A censorship test case

New York accuses Network Associates of trying to limit free speech in its McAfee clickwrap agreement

COULD FREEDOM of speech and freedom of the press be lost to the fine print? Don’t dismiss the possibility. We may have already lost more than any of us realize.

In early February, New York Attorney General Elliott Spitzer announced a lawsuit the state was bringing against Network Associates over the speech restrictions the software company places on users of McAfee product lines. Specifically, the lawsuit points to what it calls the “censorship clause” customers have been forced to accept when installing McAfee products from a disk or from the Internet. Spitzer argues such clauses are illegal and harm the public by censoring open discussion of product defects.

The clause the lawsuit refers to is the same one we saw last year in McAfee VirusScan’s clickwrap agreement: “The customer shall not disclose the results of any benchmark test to any third party … and will not publish reviews of the product without prior consent from Network Associates.” In at least one instance, the lawsuit alleges Network Associates cited the clause as justification for demanding that a publication retract its negative review of a McAfee product.

Without question, the New York attorney general’s action is terrific news. Network Associates’ speech restriction has always been blatantly onerous, both because it prohibits reviews of all sorts and because products such as VirusScan are sold to consumers at large. However far this lawsuit goes, it is going to at least make software publishers think twice about including similar terms in their agreements, much less trying to enforce them.

But while censorship-clause purveyors may scurry for cover right now, I think it’s important to understand that these clauses have been lurking quietly but effectively for many years. Not in courts, however. As far as I know — and I’ve asked just about everyone who ought to know — no software company has ever actually tried to take an end-user or a publication to court to enforce one of these terms. Nevertheless, contractual restrictions on public disclosure of performance information have often been effective in muzzling critics.

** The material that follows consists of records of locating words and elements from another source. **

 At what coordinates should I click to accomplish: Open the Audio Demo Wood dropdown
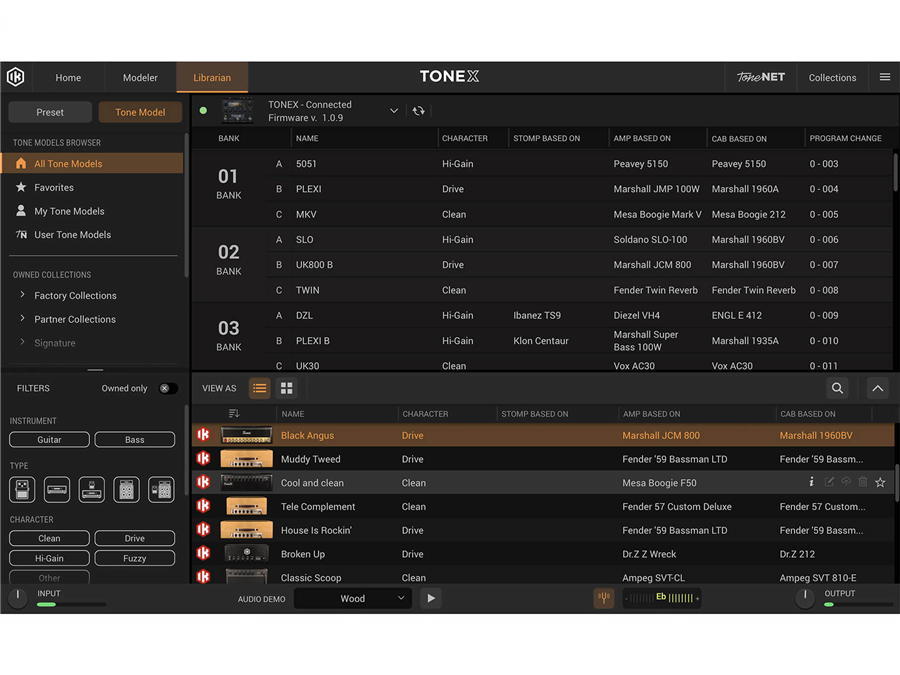click(x=353, y=598)
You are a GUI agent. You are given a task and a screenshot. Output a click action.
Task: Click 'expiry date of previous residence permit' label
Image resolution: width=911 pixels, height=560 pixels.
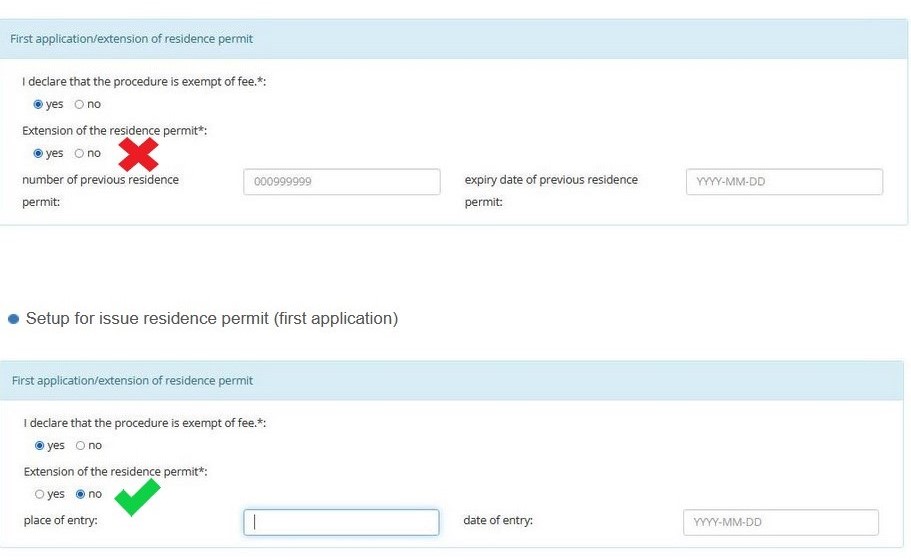(x=551, y=191)
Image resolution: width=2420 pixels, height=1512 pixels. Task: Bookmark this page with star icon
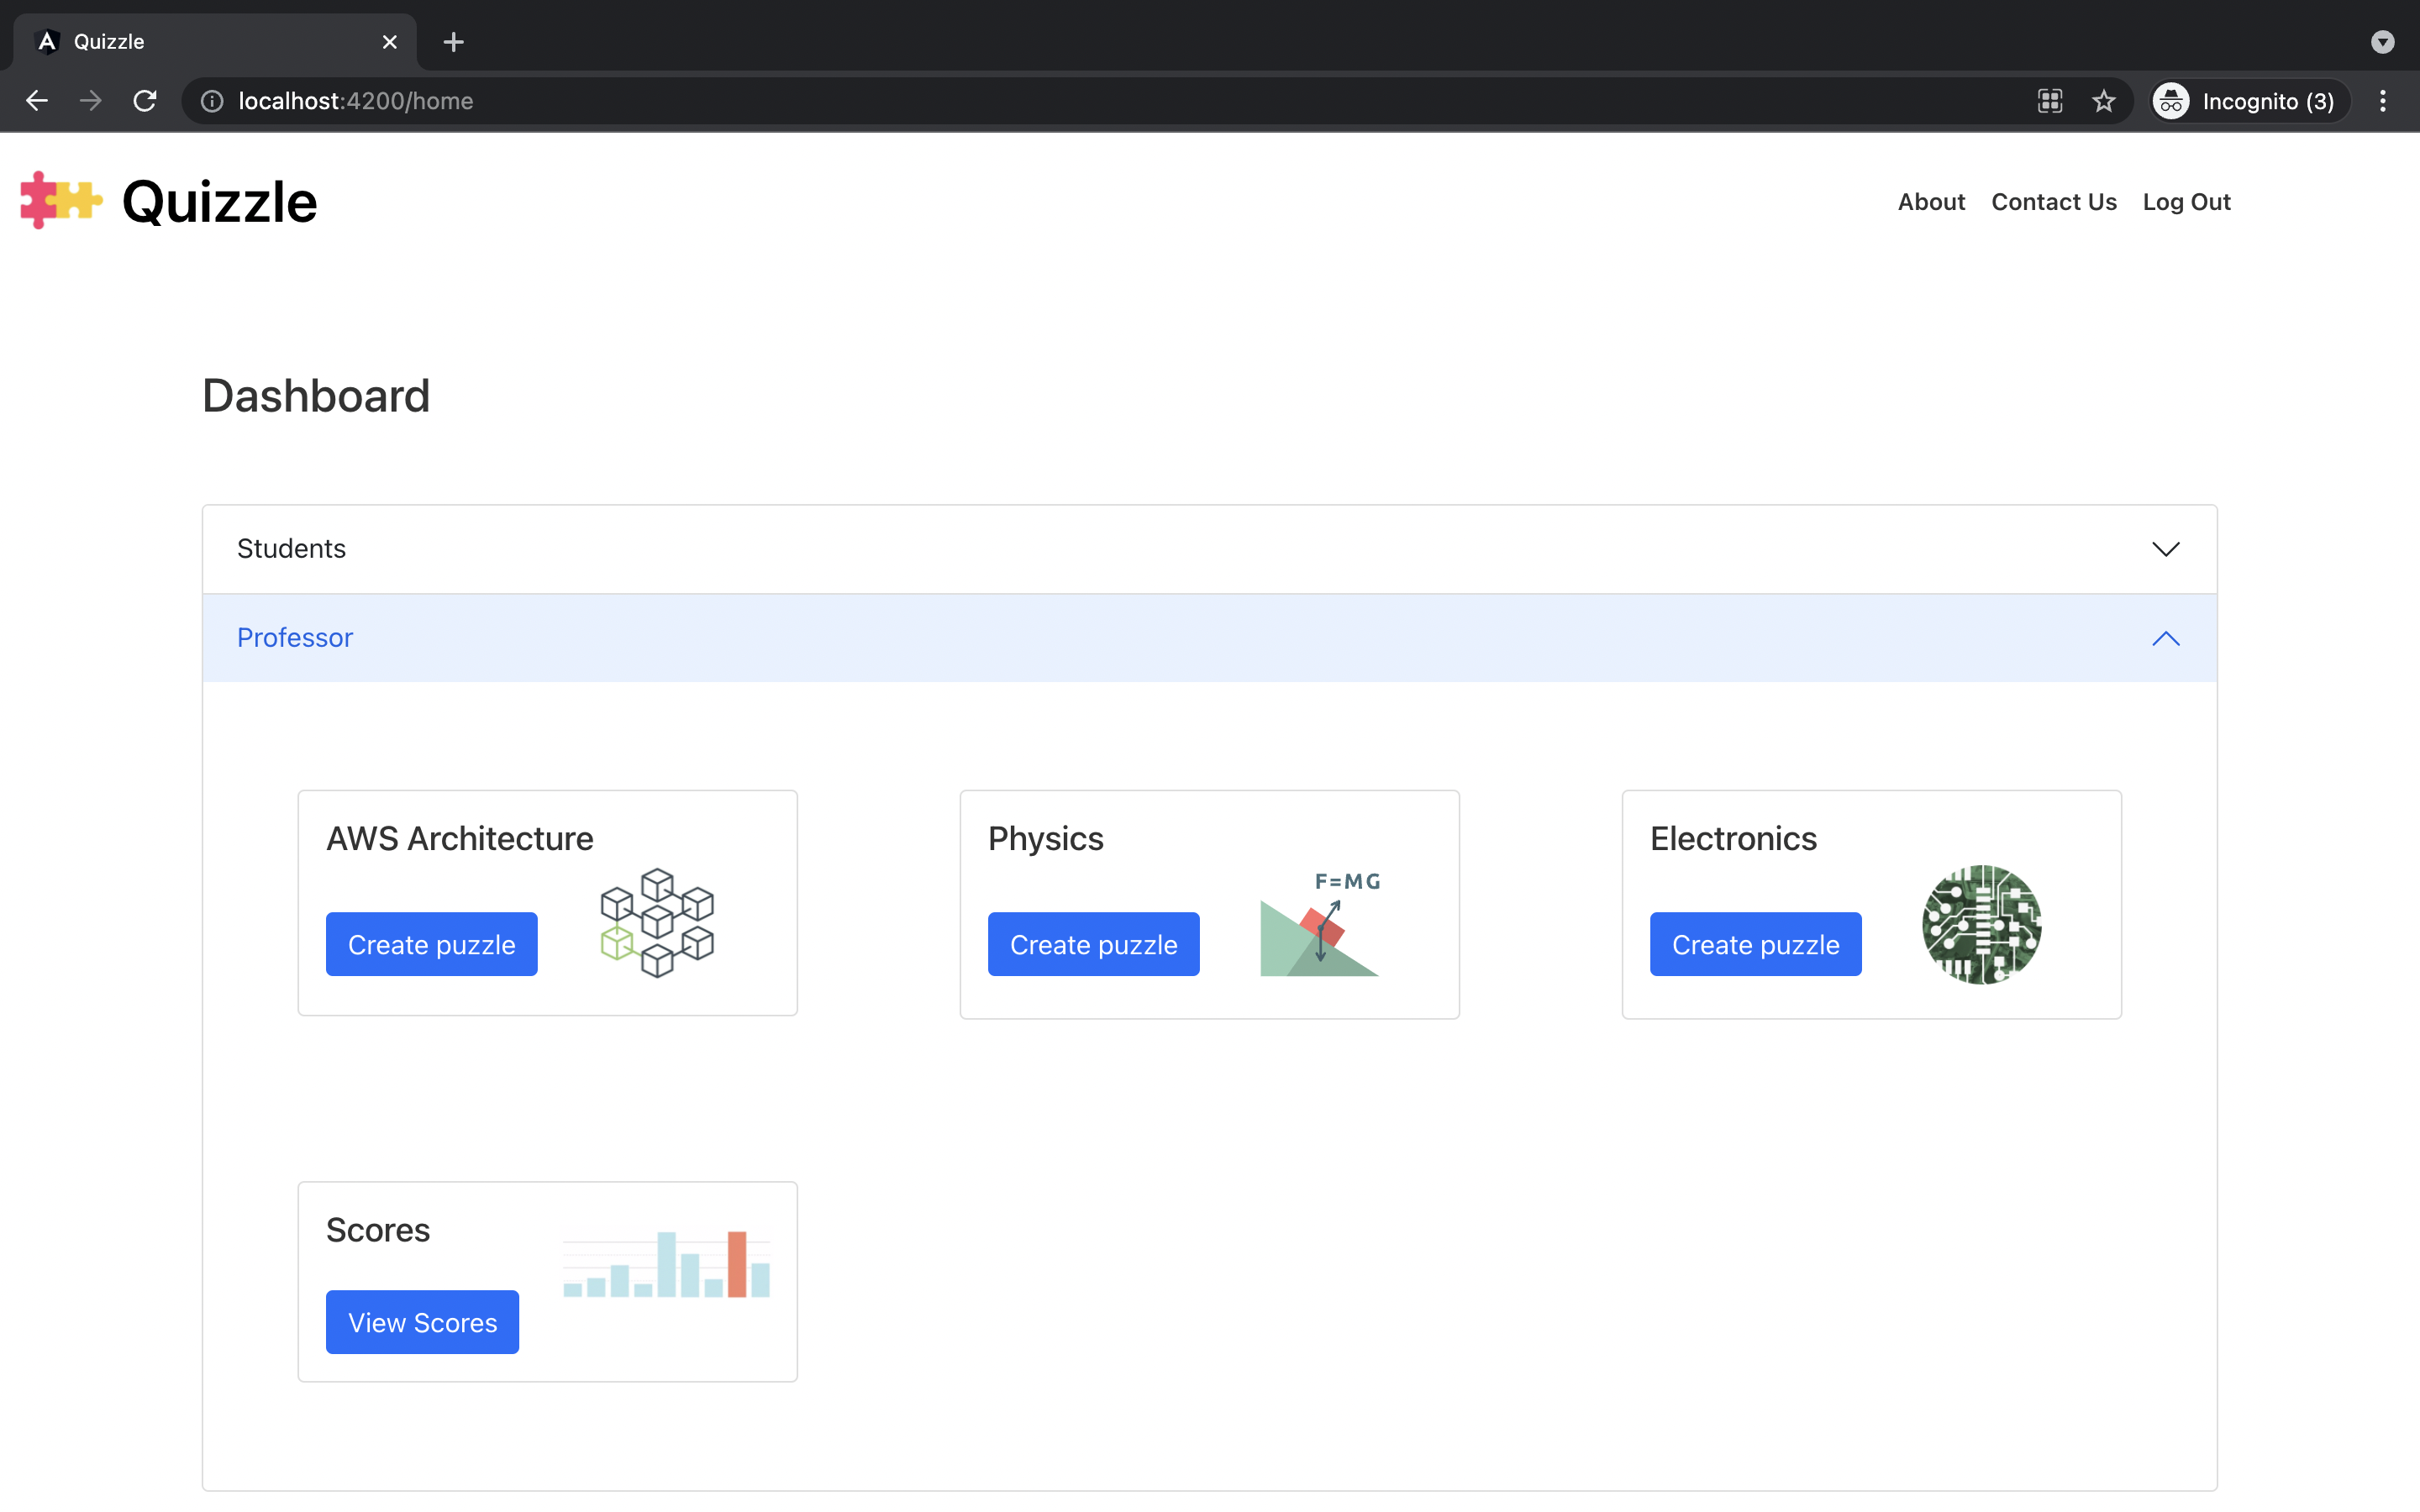point(2104,101)
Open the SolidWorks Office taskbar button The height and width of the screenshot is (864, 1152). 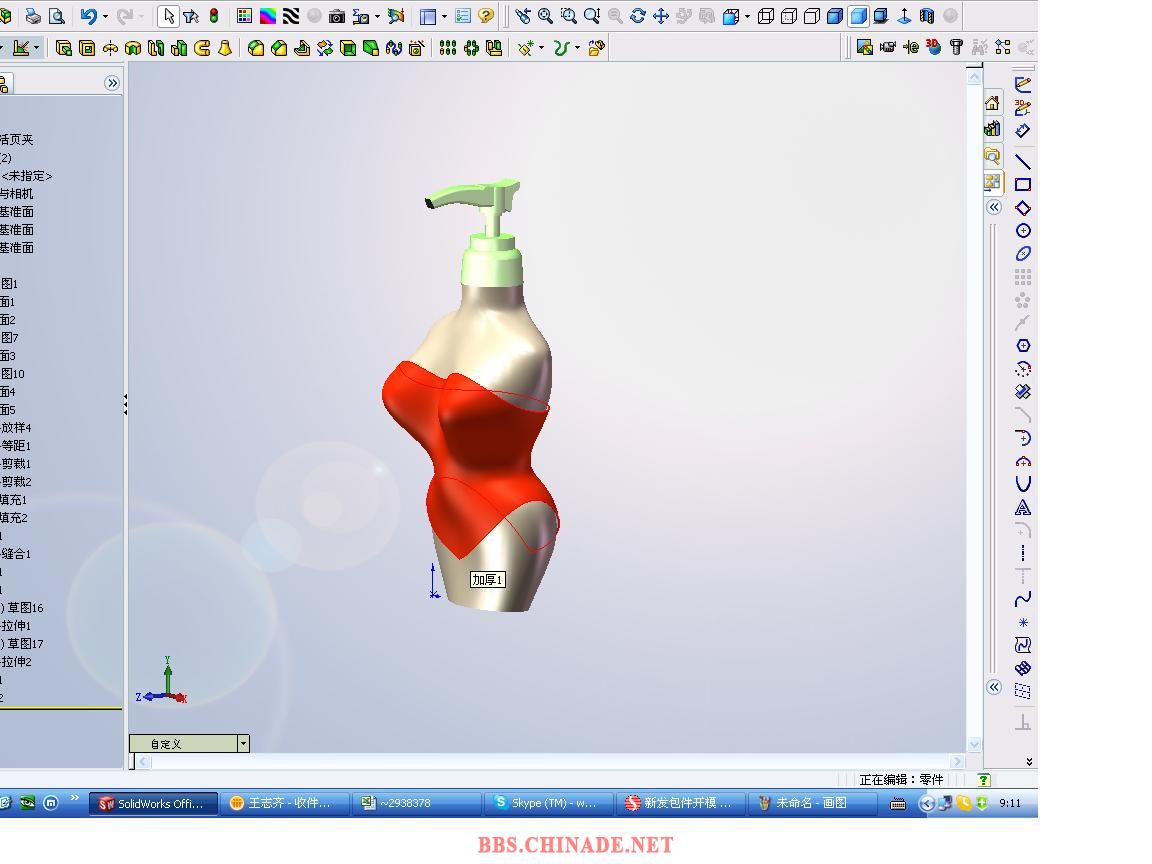[x=153, y=803]
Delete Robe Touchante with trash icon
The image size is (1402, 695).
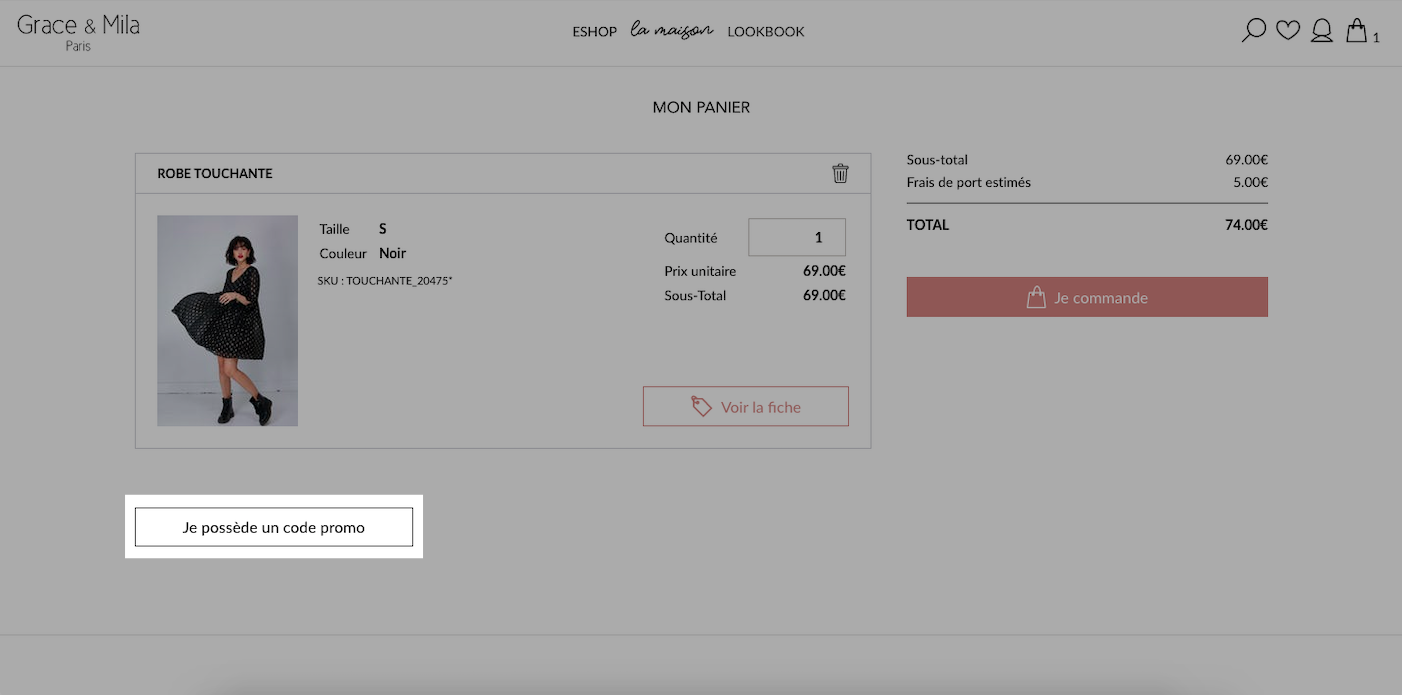840,173
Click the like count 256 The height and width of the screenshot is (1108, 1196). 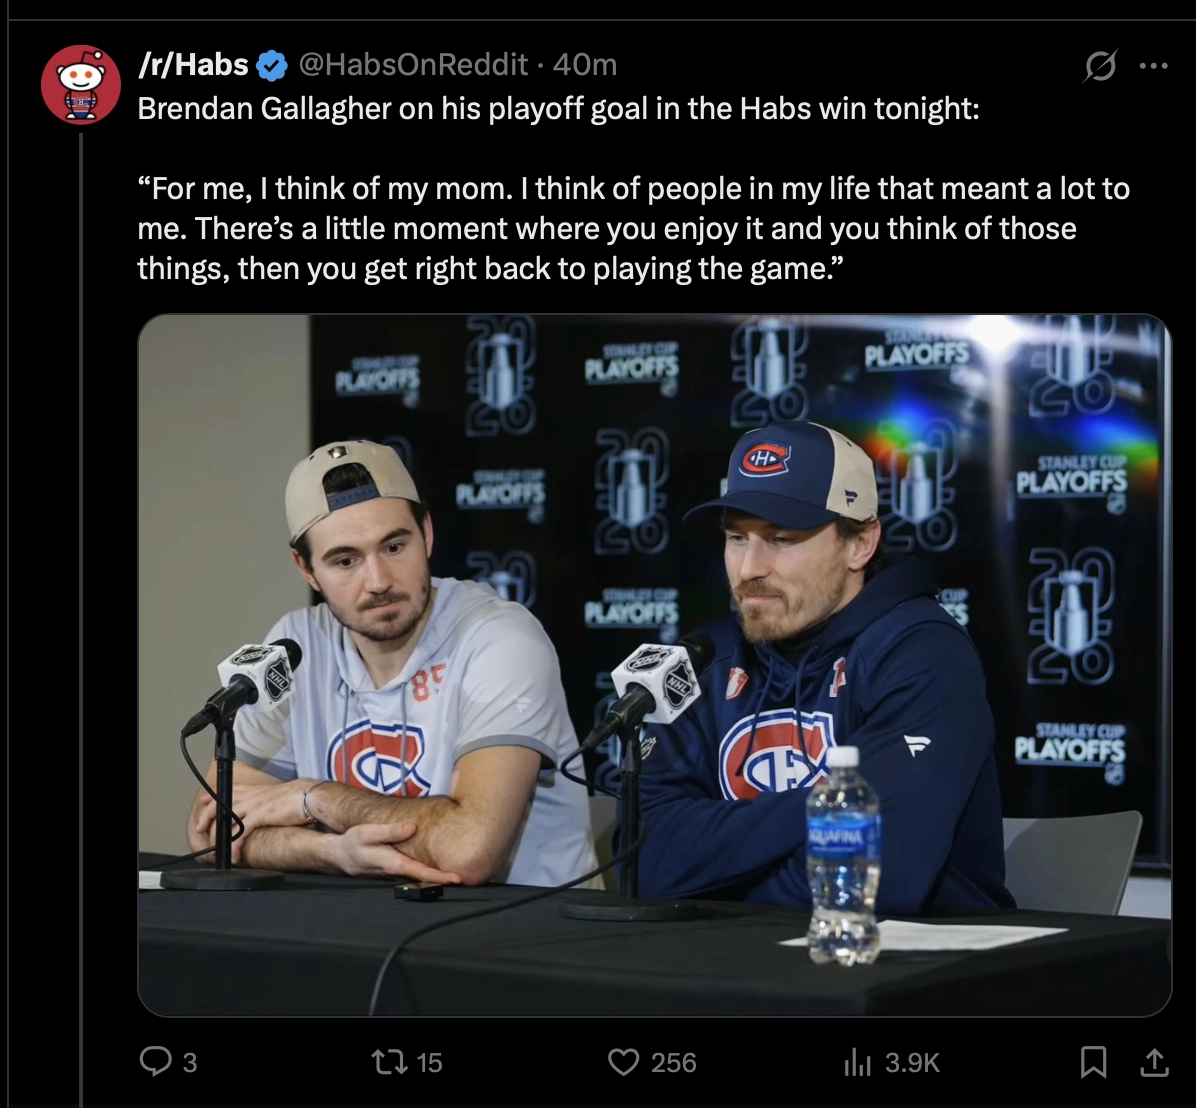click(x=674, y=1062)
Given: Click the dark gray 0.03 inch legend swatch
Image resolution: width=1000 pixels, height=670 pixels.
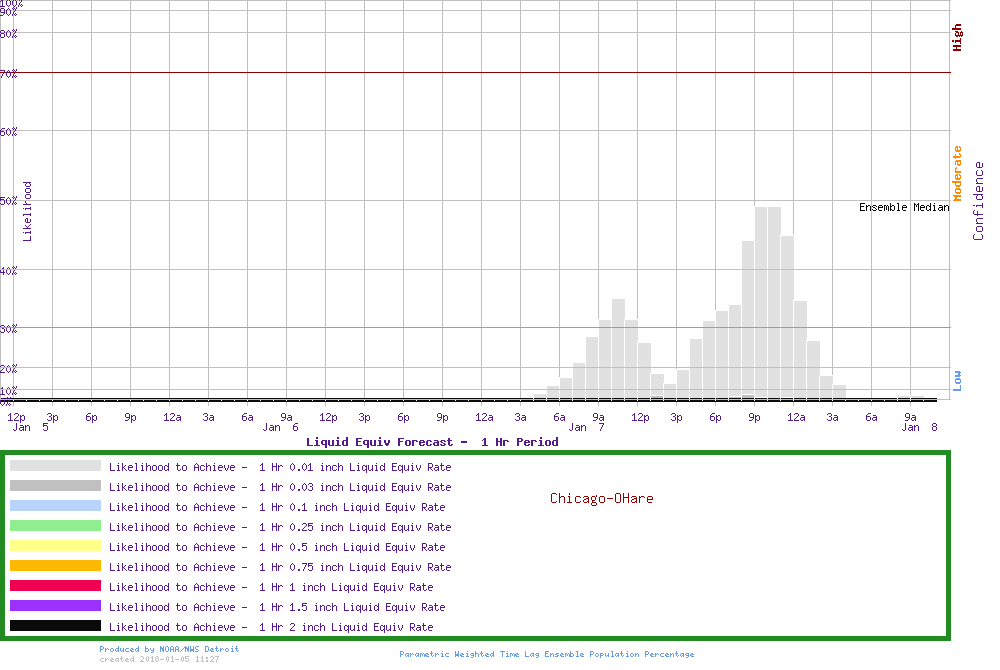Looking at the screenshot, I should 55,486.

A little history is in order. I first became aware of these restrictive contract clauses back in the ’80s when I was a news editor at InfoWorld. A technology research firm had an interesting story it was pitching about results of benchmark tests it had run using the Oracle database. Just as our reporter was about to write the story, the research firm informed us they would have to withdraw their results and all their comments based on them. The research firm had been informed that Oracle’s signed customer agreement included a clause prohibiting disclosure of benchmark results to others, and the small firm wasn’t about to take on Oracle in a legal fight. And as they no longer would stand behind their findings, we had no story.

Although Oracle’s clause didn’t mention reviews specifically, the benchmark restriction had pretty much the same effect. As the Oracle database products are not typically ones you can just buy off the shelf, Oracle could prevent reviews simply by refusing to supply the publication a review copy. Many publications, InfoWorld included, have been forced to leave Oracle out of product comparisons because of this. On one occasion, Oracle agreed to provide the InfoWorld Test Center an evaluation copy but changed its mind after testing had begun. Oracle cited the no-benchmarks term and demanded we not include its product, a threat that InfoWorld ignored. After the comparison (in which the Oracle product did fairly well) was published, Oracle took no further action.

Through the years, many of Oracle’s competitors in the database arena and other high-end software market segments have adopted similar language in their customer agreements. Microsoft’s employment of similar terms for its server products led to the best-documented enforcement action of a censorship clause last year, when it prevented an independent lab from providing benchmark results to a publication. (See ” Is it OK for Microsoft and others to forbid disclosure of benchmark results? “.) Again, it wasn’t necessary for the software company to try to make its case in court; the legal threats by a powerful entity such as Microsoft were more than enough to coerce a small firm into silence.

There’s yet another area where speech restrictions have an impact, although just how much we’ll never know for sure. How often do customers keep quiet about their experiences with a product for fear they could face legal consequences if the vendor finds out what they said? Even though I always offer anonymity to those who participate in The Gripe Line, I’ve long noticed readers are more skittish talking about some companies than others. Certainly Oracle is one of those that inspire caution, and I’ve had a few readers remark that they believe Oracle can and will sue them for any criticism.

When I’ve talked off the record with Oracle, Microsoft, and Network Associates officials about this, they’ve usually acknowledged that their censorship clauses would probably not stand up in court, but nonetheless they feel they are justified in retaining them. Statements made by Network Associates over the New York attorney general’s lawsuit reflect the same type of thinking. The vendors say they fear that customers will be misled by fishy test results put out by scurrilous competitors or dumb reviewers who don’t understand how to work with their product. At heart, they believe that if they don’t want their product reviewed, it should be their right to decline to participate.

But if a company’s products can only be criticized when and by whom it chooses, the public’s right to know has to suffer. That’s what the New York attorney general is saying. Let’s hope his message is heard loud and long.